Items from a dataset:
+++

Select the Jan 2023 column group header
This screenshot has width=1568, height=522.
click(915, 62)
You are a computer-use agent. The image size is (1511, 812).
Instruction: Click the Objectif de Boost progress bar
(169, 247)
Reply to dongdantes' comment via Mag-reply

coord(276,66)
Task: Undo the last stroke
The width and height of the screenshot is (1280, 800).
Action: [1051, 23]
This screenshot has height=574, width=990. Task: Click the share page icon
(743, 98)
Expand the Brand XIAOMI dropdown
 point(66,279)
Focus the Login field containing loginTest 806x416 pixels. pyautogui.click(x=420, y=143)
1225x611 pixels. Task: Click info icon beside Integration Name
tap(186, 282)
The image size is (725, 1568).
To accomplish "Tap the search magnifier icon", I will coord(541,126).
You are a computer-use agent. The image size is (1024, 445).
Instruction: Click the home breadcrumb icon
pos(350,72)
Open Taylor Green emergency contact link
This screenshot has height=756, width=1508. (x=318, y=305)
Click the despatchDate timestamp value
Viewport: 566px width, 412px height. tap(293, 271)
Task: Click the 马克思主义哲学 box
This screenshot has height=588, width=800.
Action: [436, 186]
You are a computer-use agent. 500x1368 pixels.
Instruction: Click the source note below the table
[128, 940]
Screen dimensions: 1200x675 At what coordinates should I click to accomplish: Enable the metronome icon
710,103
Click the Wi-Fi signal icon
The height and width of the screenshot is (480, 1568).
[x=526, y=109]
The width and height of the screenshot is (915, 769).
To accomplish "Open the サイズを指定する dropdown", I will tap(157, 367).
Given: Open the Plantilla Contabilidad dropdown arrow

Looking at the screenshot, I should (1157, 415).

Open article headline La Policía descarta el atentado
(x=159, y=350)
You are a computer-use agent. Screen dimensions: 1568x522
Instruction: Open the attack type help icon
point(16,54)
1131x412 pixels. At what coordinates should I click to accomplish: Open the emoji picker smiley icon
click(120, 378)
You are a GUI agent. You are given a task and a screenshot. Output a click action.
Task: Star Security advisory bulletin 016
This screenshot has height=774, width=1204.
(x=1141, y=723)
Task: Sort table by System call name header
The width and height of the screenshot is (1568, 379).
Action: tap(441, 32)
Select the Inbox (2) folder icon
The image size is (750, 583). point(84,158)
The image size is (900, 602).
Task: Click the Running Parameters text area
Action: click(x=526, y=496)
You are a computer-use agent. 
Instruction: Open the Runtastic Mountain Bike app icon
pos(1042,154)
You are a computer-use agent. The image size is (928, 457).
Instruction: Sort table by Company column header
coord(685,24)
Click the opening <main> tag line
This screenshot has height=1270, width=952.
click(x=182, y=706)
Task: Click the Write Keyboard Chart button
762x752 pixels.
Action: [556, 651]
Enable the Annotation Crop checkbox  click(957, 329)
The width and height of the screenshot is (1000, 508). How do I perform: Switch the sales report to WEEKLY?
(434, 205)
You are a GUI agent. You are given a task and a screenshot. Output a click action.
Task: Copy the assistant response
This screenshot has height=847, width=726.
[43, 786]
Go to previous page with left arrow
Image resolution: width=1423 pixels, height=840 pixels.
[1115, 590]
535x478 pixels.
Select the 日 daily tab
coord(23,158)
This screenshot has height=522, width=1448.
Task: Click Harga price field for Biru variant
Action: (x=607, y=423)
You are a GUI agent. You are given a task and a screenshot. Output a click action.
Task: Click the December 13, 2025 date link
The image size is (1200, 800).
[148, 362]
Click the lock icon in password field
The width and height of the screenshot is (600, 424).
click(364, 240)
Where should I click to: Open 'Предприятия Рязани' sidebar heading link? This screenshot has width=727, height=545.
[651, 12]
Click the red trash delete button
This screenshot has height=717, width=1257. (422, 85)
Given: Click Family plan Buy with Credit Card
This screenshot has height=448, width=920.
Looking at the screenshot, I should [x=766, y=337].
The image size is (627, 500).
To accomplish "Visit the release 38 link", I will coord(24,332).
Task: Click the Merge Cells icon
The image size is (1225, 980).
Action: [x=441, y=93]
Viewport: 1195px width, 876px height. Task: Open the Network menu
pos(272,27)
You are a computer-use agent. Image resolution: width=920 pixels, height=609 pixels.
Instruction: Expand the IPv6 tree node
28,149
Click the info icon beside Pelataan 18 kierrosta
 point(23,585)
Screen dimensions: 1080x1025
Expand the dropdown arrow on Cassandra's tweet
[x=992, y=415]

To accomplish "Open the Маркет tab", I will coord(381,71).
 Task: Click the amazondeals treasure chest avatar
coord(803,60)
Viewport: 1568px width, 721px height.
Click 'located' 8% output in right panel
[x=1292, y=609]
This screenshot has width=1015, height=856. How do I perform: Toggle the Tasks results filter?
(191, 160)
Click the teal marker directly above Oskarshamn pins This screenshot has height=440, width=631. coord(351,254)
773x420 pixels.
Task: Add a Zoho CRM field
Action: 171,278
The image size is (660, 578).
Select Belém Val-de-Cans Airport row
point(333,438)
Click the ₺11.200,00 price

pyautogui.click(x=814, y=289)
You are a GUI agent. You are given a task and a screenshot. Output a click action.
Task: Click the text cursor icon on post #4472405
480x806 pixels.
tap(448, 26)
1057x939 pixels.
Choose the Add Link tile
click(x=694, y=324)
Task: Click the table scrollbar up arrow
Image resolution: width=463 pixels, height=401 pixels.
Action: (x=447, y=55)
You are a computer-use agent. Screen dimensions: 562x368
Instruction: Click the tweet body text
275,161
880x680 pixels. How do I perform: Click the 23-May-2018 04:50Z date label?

+++

- WHAT THIS TASK INVOLVES: An exact copy of every line above, start to finish, is required.

- RESPONSE AREA:
Select the Jan 2023 column group header
This screenshot has width=1568, height=522.
click(915, 62)
You are a computer-use agent. The image size is (1511, 812).
Instruction: Click the Objectif de Boost progress bar
(169, 247)
Reply to dongdantes' comment via Mag-reply

coord(276,66)
Task: Undo the last stroke
The width and height of the screenshot is (1280, 800).
Action: [1051, 23]
This screenshot has height=574, width=990. Task: Click the share page icon
(743, 98)
Expand the Brand XIAOMI dropdown
 point(66,279)
Focus the Login field containing loginTest 806x416 pixels. pyautogui.click(x=420, y=143)
1225x611 pixels. Task: Click info icon beside Integration Name
tap(186, 282)
The image size is (725, 1568).
To accomplish "Tap the search magnifier icon", I will coord(541,126).
You are a computer-use agent. The image size is (1024, 445).
Instruction: Click the home breadcrumb icon
pos(350,72)
Open Taylor Green emergency contact link
This screenshot has height=756, width=1508. (x=318, y=305)
Click the despatchDate timestamp value
Viewport: 566px width, 412px height. tap(293, 271)
Task: Click the 马克思主义哲学 box
This screenshot has height=588, width=800.
Action: [436, 186]
You are a computer-use agent. 500x1368 pixels.
Instruction: Click the source note below the table
[128, 940]
Screen dimensions: 1200x675 At what coordinates should I click to accomplish: Enable the metronome icon
710,103
Click the Wi-Fi signal icon
The height and width of the screenshot is (480, 1568).
[x=526, y=109]
The width and height of the screenshot is (915, 769).
To accomplish "Open the サイズを指定する dropdown", I will tap(157, 367).
Given: Open the Plantilla Contabilidad dropdown arrow

Looking at the screenshot, I should (1157, 415).

Open article headline La Policía descarta el atentado
(x=159, y=350)
You are a computer-use agent. Screen dimensions: 1568x522
Instruction: Open the attack type help icon
point(16,54)
1131x412 pixels. At what coordinates should I click to accomplish: Open the emoji picker smiley icon
click(120, 378)
You are a GUI agent. You are given a task and a screenshot. Output a click action.
Task: Star Security advisory bulletin 016
This screenshot has height=774, width=1204.
(x=1141, y=723)
Task: Sort table by System call name header
The width and height of the screenshot is (1568, 379).
Action: tap(441, 32)
Select the Inbox (2) folder icon
The image size is (750, 583). point(84,158)
The image size is (900, 602).
Task: Click the Running Parameters text area
Action: click(x=526, y=496)
You are a computer-use agent. 
Instruction: Open the Runtastic Mountain Bike app icon
pos(1042,154)
You are a computer-use agent. The image size is (928, 457).
Instruction: Sort table by Company column header
coord(685,24)
Click the opening <main> tag line
This screenshot has height=1270, width=952.
click(x=182, y=706)
Task: Click the Write Keyboard Chart button
762x752 pixels.
Action: [556, 651]
Enable the Annotation Crop checkbox  click(957, 329)
The width and height of the screenshot is (1000, 508). How do I perform: Switch the sales report to WEEKLY?
(434, 205)
You are a GUI agent. You are given a task and a screenshot. Output a click action.
Task: Copy the assistant response
This screenshot has height=847, width=726.
[43, 786]
Go to previous page with left arrow
Image resolution: width=1423 pixels, height=840 pixels.
[1115, 590]
535x478 pixels.
Select the 日 daily tab
coord(23,158)
This screenshot has height=522, width=1448.
Task: Click Harga price field for Biru variant
Action: (x=607, y=423)
You are a GUI agent. You are given a task and a screenshot. Output a click action.
Task: Click the December 13, 2025 date link
The image size is (1200, 800).
[148, 362]
Click the lock icon in password field
The width and height of the screenshot is (600, 424).
click(364, 240)
Where should I click to: Open 'Предприятия Рязани' sidebar heading link? This screenshot has width=727, height=545.
[651, 12]
Click the red trash delete button
This screenshot has height=717, width=1257. (422, 85)
Given: Click Family plan Buy with Credit Card
This screenshot has height=448, width=920.
Looking at the screenshot, I should [x=766, y=337].
The image size is (627, 500).
To accomplish "Visit the release 38 link", I will coord(24,332).
Task: Click the Merge Cells icon
The image size is (1225, 980).
Action: [x=441, y=93]
Viewport: 1195px width, 876px height. Task: Open the Network menu
pos(272,27)
You are a computer-use agent. Image resolution: width=920 pixels, height=609 pixels.
Instruction: Expand the IPv6 tree node
28,149
Click the info icon beside Pelataan 18 kierrosta
 point(23,585)
Screen dimensions: 1080x1025
Expand the dropdown arrow on Cassandra's tweet
[x=992, y=415]

To accomplish "Open the Маркет tab", I will coord(381,71).
 Task: Click the amazondeals treasure chest avatar
coord(803,60)
Viewport: 1568px width, 721px height.
Click 'located' 8% output in right panel
[x=1292, y=609]
This screenshot has width=1015, height=856. How do I perform: Toggle the Tasks results filter?
(191, 160)
Click the teal marker directly above Oskarshamn pins This screenshot has height=440, width=631. coord(351,254)
773x420 pixels.
Task: Add a Zoho CRM field
Action: 171,278
The image size is (660, 578).
Select Belém Val-de-Cans Airport row
point(333,438)
Click the ₺11.200,00 price

pyautogui.click(x=814, y=289)
You are a GUI agent. You are given a task and a screenshot. Output a click action.
Task: Click the text cursor icon on post #4472405
480x806 pixels.
tap(448, 26)
1057x939 pixels.
Choose the Add Link tile
click(x=694, y=324)
Task: Click the table scrollbar up arrow
Image resolution: width=463 pixels, height=401 pixels.
Action: (x=447, y=55)
You are a computer-use agent. Screen dimensions: 562x368
Instruction: Click the tweet body text
275,161
880x680 pixels. How do I perform: Click the 23-May-2018 04:50Z date label?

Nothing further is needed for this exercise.